Yes Dorothy, Even You Can Communicate With Animals!

Everybody can communicate with animals if they want to. Most of us do all the time, at least those of us who have animals and love them and treat them like family. Yet when the subject of “animal communication” as a special skill or profession is broached, most of us would say, “Oh nooooo, I am not nearly that gifted!”

Well you are. We all are. It just takes a little fine-tuning and a little trust in ourselves.

When I first began pursuing animal communication in a formal, structured sense I too did not believe I could do what I had seen and heard “real” animal communicators do. But I did begin studying and, in my spare time, which there was never much of in those days, would practice a little. I never thought much was happening.

But then one day my beloved horse Sailor graphically proved otherwise and helped open my eyes on a whole new world.

My Beautiful Sailor Boy

My Beautiful Sailor Boy

I was working non-stop in the corporate world at that time and also raising a kid, and Sailor was young and needed to be ridden more than I had time for. A good friend owned his brother and invited Sailor to her farm for the summer so her husband would have a healthy, young horse to ride. They rode a lot, and I totally trusted their horsemanship, so it sounded perfect.

Having been with Sailor since he was a wee babe, I began preparing him for the separation by “telling” him about the plan telepathically and by visualizing pictures of my friend’s farm and projecting those to him. I told him he was going to “summer camp” and that it would be great fun! I hoped that my messages were getting through but of course doubted that they were having any impact or being understood at all. But I was doing my best.

The day finally arrived for Sailor to embark on his summer camp experience, and another of my friends who hauled horses professionally showed up with her big stock trailer to ferry him over. Sailor hadn’t been hauled a lot but had never been a real problem to load into a trailer. That day however, his balking was unreasonable and quite lengthy.
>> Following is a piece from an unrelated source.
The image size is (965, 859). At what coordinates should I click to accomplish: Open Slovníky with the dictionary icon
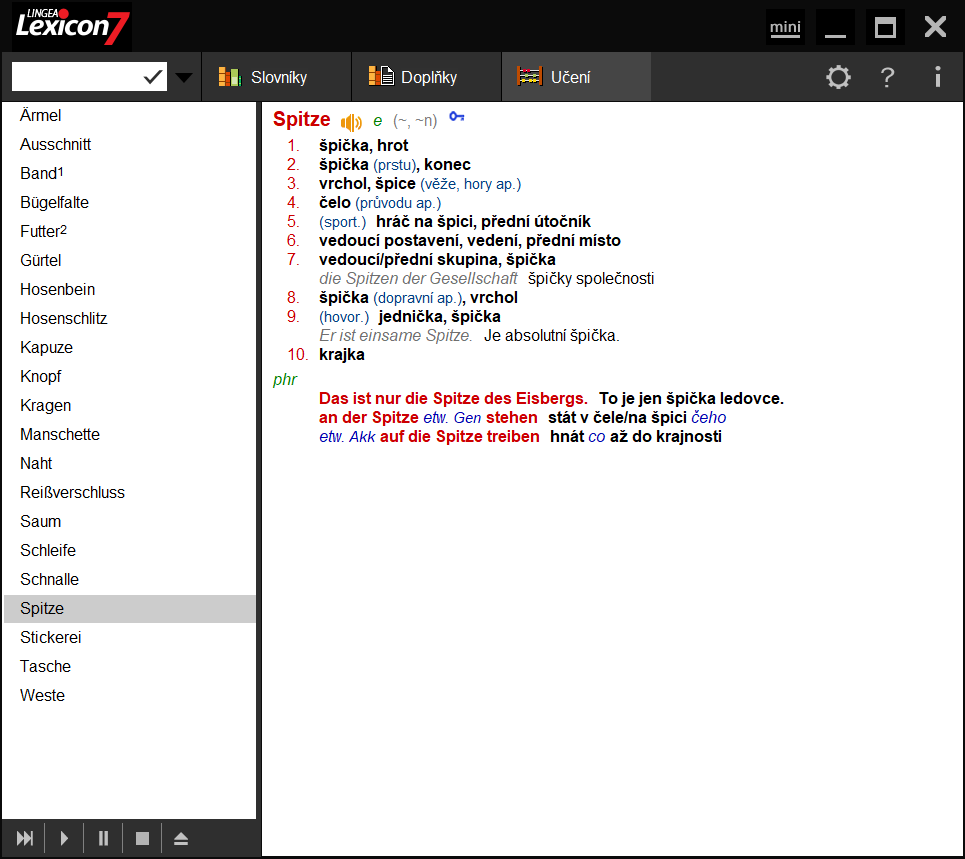pyautogui.click(x=232, y=75)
My friend asked me to move way back out of the picture so she could use her usual tricks to get Sailor into the trailer, so I complied and went and stood by the house, half a football field away. Still Sailor balked.

All of a sudden it dawned on me that Sailor had no idea where he was going or why — I had failed to tell him. Now at that point in my development, as I have stated above, I really didn’t have any faith that anything I was conveying to Sailor was getting through, but just in case it might I thought maybe I should fill him in on what was going on. Only fair thing to do, right?

“Sailor!” I yelled, silently (didn’t want my friend to think I was crazy.) “Today is the day! Today is the day you’re going to summer camp! And Alice is here to take you. But you have to get into the trailer in order to get there. So hop in!”

Sailor swung his head around and fixed me with a long, focused gaze for a few moments. Then he wasted no time — he turned to the trailer and practically bounded over Alice to jump in!

My jaw was on the ground.

Sailor left this world a few years ago, and I still tear up when I think of him because he was such a character and taught me so much. He was one of my dreams come true. And he was definitely the proof-in-the-pudding for my my budding animal communication career.



The Doubt Box

Bless you, dear Sailor, wherever you are now.